"Well, serve him right! only they're sure to make it up again, worse luck! She's too good for him, as her father always said—an ignorant, stuck-up fellow!"

In the meanwhile, in the gathering darkness of that evening, a small covered cart was slowly climbing the long slope of Dog Down.

A man and woman walked by the side of the horse and talked together in low tones. In the cart a child was tied to the seat, muffled in shawls and handkerchiefs, so that Lily in her bright fairness could hardly have been recognised. She was terribly frightened, poor little girl; she was moaning to herself, crying out for John, yet afraid to cry loudly, for the woman, after petting and cajoling her at first, had threatened to beat her within an inch of her life if she made any noise.
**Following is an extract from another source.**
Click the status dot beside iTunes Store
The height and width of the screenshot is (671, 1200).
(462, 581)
It had all been very puzzling, and Lily could not understand it. She had very vague ideas of her own past life, but she had a notion, half from memory, half from the talk of other children, that Mrs. Randal was not really her mother, nor John her brother; that she had been found somehow and brought home—to the home which she loved and never wished to leave again. And now this woman, who came out of the public-house with smiles and admiring words and sticks of candy, and kissed her, and looked wonderfully pleased to see her, had enticed her into the house "just for a minute," and the man who was playing the organ had followed with a very unpleasant grin on his pale face, and they looked at Lily's locket, and said to each other, "It's her sure enough! Well, this is a piece of luck!" And the woman had looked hurriedly at her other clothes, and kissed her again, and told her she was a sweet child and her poor mother had found her again, and now she would come along with them, wouldn't she? and they would show her no end of pretty things, and she should have a new frock and a necklace and lots of barley-sugar, and dance to the organ as much as ever she liked. But by this time Lily had become alarmed and dissatisfied. She did not like the woman's red face, and shrank away from her kisses; as for the man, he looked ugly and cruel, and she was frightened. She cried and stamped her foot, and said, "No, you ain't my mother. I want to go back to my mother—I want to go back to John."
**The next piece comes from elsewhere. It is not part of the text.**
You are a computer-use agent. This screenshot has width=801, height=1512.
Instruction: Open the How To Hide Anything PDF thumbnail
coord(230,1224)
"Make yourself easy, pretty one," said the man. "I don't know who John may be, but he's no business with you. And as for your mother, she's a long distance off."

"There—didn't I tell you it was me?" said the woman.

"You won't get her to believe that in a hurry," he said, with a hoarse laugh.

Then they agreed it was best to start as soon as possible, before any friends the child might have should begin a search for her; and so they changed their tone, silencing her with rough threats, and wrapped her up and smuggled her away under the tilt of the cart, unknown even to the people of the Travellers' Joy.